**WHAT THE TASK ASKS**
When you reach the records, transcribe all of them exactly.

-------- DATA TO PROCESS --------

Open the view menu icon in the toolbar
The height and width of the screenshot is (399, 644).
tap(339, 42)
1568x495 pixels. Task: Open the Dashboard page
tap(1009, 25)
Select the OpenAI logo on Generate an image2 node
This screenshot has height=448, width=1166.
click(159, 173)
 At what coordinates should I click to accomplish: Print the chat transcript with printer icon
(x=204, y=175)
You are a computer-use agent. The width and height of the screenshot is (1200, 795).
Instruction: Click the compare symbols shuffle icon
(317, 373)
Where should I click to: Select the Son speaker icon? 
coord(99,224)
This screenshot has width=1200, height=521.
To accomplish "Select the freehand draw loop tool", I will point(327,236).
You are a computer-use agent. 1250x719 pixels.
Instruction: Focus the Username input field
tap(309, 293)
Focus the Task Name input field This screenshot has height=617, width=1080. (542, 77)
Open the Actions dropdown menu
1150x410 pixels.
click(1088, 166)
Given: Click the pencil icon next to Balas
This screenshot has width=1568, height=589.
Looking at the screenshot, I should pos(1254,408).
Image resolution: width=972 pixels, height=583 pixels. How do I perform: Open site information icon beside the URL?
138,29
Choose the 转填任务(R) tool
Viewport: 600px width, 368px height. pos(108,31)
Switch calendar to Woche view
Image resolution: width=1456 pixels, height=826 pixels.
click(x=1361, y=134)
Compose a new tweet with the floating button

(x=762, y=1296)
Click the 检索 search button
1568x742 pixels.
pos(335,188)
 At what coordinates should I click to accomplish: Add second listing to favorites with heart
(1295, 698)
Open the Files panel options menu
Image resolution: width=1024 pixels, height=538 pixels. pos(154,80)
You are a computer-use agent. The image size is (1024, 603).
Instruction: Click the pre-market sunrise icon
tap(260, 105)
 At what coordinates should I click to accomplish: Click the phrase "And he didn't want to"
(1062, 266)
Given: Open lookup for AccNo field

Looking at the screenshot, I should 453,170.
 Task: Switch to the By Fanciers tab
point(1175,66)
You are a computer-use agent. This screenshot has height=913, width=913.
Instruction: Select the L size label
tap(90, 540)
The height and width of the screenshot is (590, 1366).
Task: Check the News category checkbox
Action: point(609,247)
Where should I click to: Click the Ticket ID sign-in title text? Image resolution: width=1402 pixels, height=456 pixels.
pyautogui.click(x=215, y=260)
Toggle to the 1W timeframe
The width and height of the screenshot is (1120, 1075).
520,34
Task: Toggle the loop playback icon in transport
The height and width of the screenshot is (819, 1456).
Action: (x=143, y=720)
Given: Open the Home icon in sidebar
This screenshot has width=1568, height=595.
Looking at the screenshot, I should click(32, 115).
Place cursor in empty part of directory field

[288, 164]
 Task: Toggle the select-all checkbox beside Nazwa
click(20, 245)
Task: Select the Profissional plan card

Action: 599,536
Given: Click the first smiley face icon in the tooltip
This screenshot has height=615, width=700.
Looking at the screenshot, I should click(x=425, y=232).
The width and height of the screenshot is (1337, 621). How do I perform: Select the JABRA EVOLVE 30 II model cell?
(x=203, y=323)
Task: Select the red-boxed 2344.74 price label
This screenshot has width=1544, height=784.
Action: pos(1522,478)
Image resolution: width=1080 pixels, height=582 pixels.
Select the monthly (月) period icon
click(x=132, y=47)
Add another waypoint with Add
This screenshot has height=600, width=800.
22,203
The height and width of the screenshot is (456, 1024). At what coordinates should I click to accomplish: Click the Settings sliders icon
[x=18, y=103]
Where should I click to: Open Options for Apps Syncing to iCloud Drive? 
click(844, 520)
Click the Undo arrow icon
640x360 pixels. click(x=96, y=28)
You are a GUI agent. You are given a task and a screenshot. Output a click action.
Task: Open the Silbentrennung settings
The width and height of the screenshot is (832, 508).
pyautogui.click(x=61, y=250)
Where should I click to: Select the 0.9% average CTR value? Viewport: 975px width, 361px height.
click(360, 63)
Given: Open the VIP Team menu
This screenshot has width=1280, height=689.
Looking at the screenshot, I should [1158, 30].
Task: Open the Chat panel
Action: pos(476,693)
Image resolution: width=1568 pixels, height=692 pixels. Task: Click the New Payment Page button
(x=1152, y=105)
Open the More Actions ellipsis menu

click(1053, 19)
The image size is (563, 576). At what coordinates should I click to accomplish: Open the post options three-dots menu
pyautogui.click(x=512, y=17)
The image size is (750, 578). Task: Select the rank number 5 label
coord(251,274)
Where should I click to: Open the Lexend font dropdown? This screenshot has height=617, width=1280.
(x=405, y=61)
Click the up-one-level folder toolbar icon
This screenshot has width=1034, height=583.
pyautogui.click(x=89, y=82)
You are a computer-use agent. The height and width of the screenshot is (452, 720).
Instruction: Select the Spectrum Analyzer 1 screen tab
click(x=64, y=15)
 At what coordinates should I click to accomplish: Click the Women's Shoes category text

--------

**ANSWER TO THIS PROBLEM**
Open the view menu icon in the toolbar
The height and width of the screenshot is (399, 644).
tap(339, 42)
1568x495 pixels. Task: Open the Dashboard page
tap(1009, 25)
Select the OpenAI logo on Generate an image2 node
This screenshot has height=448, width=1166.
click(159, 173)
 At what coordinates should I click to accomplish: Print the chat transcript with printer icon
(x=204, y=175)
You are a computer-use agent. The width and height of the screenshot is (1200, 795).
Instruction: Click the compare symbols shuffle icon
(317, 373)
Where should I click to: Select the Son speaker icon? 
coord(99,224)
This screenshot has width=1200, height=521.
To accomplish "Select the freehand draw loop tool", I will point(327,236).
You are a computer-use agent. 1250x719 pixels.
Instruction: Focus the Username input field
tap(309, 293)
Focus the Task Name input field This screenshot has height=617, width=1080. (542, 77)
Open the Actions dropdown menu
1150x410 pixels.
click(1088, 166)
Given: Click the pencil icon next to Balas
This screenshot has width=1568, height=589.
Looking at the screenshot, I should pos(1254,408).
Image resolution: width=972 pixels, height=583 pixels. How do I perform: Open site information icon beside the URL?
138,29
Choose the 转填任务(R) tool
Viewport: 600px width, 368px height. pos(108,31)
Switch calendar to Woche view
Image resolution: width=1456 pixels, height=826 pixels.
click(x=1361, y=134)
Compose a new tweet with the floating button

(x=762, y=1296)
Click the 检索 search button
1568x742 pixels.
pos(335,188)
 At what coordinates should I click to accomplish: Add second listing to favorites with heart
(1295, 698)
Open the Files panel options menu
Image resolution: width=1024 pixels, height=538 pixels. pos(154,80)
You are a computer-use agent. The image size is (1024, 603).
Instruction: Click the pre-market sunrise icon
tap(260, 105)
 At what coordinates should I click to accomplish: Click the phrase "And he didn't want to"
(1062, 266)
Given: Open lookup for AccNo field

Looking at the screenshot, I should 453,170.
 Task: Switch to the By Fanciers tab
point(1175,66)
You are a computer-use agent. This screenshot has height=913, width=913.
Instruction: Select the L size label
tap(90, 540)
The height and width of the screenshot is (590, 1366).
Task: Check the News category checkbox
Action: point(609,247)
Where should I click to: Click the Ticket ID sign-in title text? Image resolution: width=1402 pixels, height=456 pixels.
pyautogui.click(x=215, y=260)
Toggle to the 1W timeframe
The width and height of the screenshot is (1120, 1075).
520,34
Task: Toggle the loop playback icon in transport
The height and width of the screenshot is (819, 1456).
Action: (x=143, y=720)
Given: Open the Home icon in sidebar
This screenshot has width=1568, height=595.
Looking at the screenshot, I should click(32, 115).
Place cursor in empty part of directory field

[288, 164]
 Task: Toggle the select-all checkbox beside Nazwa
click(20, 245)
Task: Select the Profissional plan card

Action: 599,536
Given: Click the first smiley face icon in the tooltip
This screenshot has height=615, width=700.
Looking at the screenshot, I should click(x=425, y=232).
The width and height of the screenshot is (1337, 621). How do I perform: Select the JABRA EVOLVE 30 II model cell?
(x=203, y=323)
Task: Select the red-boxed 2344.74 price label
This screenshot has width=1544, height=784.
Action: pos(1522,478)
Image resolution: width=1080 pixels, height=582 pixels.
Select the monthly (月) period icon
click(x=132, y=47)
Add another waypoint with Add
This screenshot has height=600, width=800.
22,203
The height and width of the screenshot is (456, 1024). At what coordinates should I click to accomplish: Click the Settings sliders icon
[x=18, y=103]
Where should I click to: Open Options for Apps Syncing to iCloud Drive? 
click(844, 520)
Click the Undo arrow icon
640x360 pixels. click(x=96, y=28)
You are a GUI agent. You are given a task and a screenshot. Output a click action.
Task: Open the Silbentrennung settings
The width and height of the screenshot is (832, 508).
pyautogui.click(x=61, y=250)
Where should I click to: Select the 0.9% average CTR value? Viewport: 975px width, 361px height.
click(360, 63)
Given: Open the VIP Team menu
This screenshot has width=1280, height=689.
Looking at the screenshot, I should [1158, 30].
Task: Open the Chat panel
Action: pos(476,693)
Image resolution: width=1568 pixels, height=692 pixels. Task: Click the New Payment Page button
(x=1152, y=105)
Open the More Actions ellipsis menu

click(1053, 19)
The image size is (563, 576). At what coordinates should I click to accomplish: Open the post options three-dots menu
pyautogui.click(x=512, y=17)
The image size is (750, 578). Task: Select the rank number 5 label
coord(251,274)
Where should I click to: Open the Lexend font dropdown? This screenshot has height=617, width=1280.
(x=405, y=61)
Click the up-one-level folder toolbar icon
This screenshot has width=1034, height=583.
pyautogui.click(x=89, y=82)
You are a computer-use agent. The height and width of the screenshot is (452, 720).
Instruction: Select the Spectrum Analyzer 1 screen tab
click(x=64, y=15)
 At what coordinates should I click to accomplish: Click the Women's Shoes category text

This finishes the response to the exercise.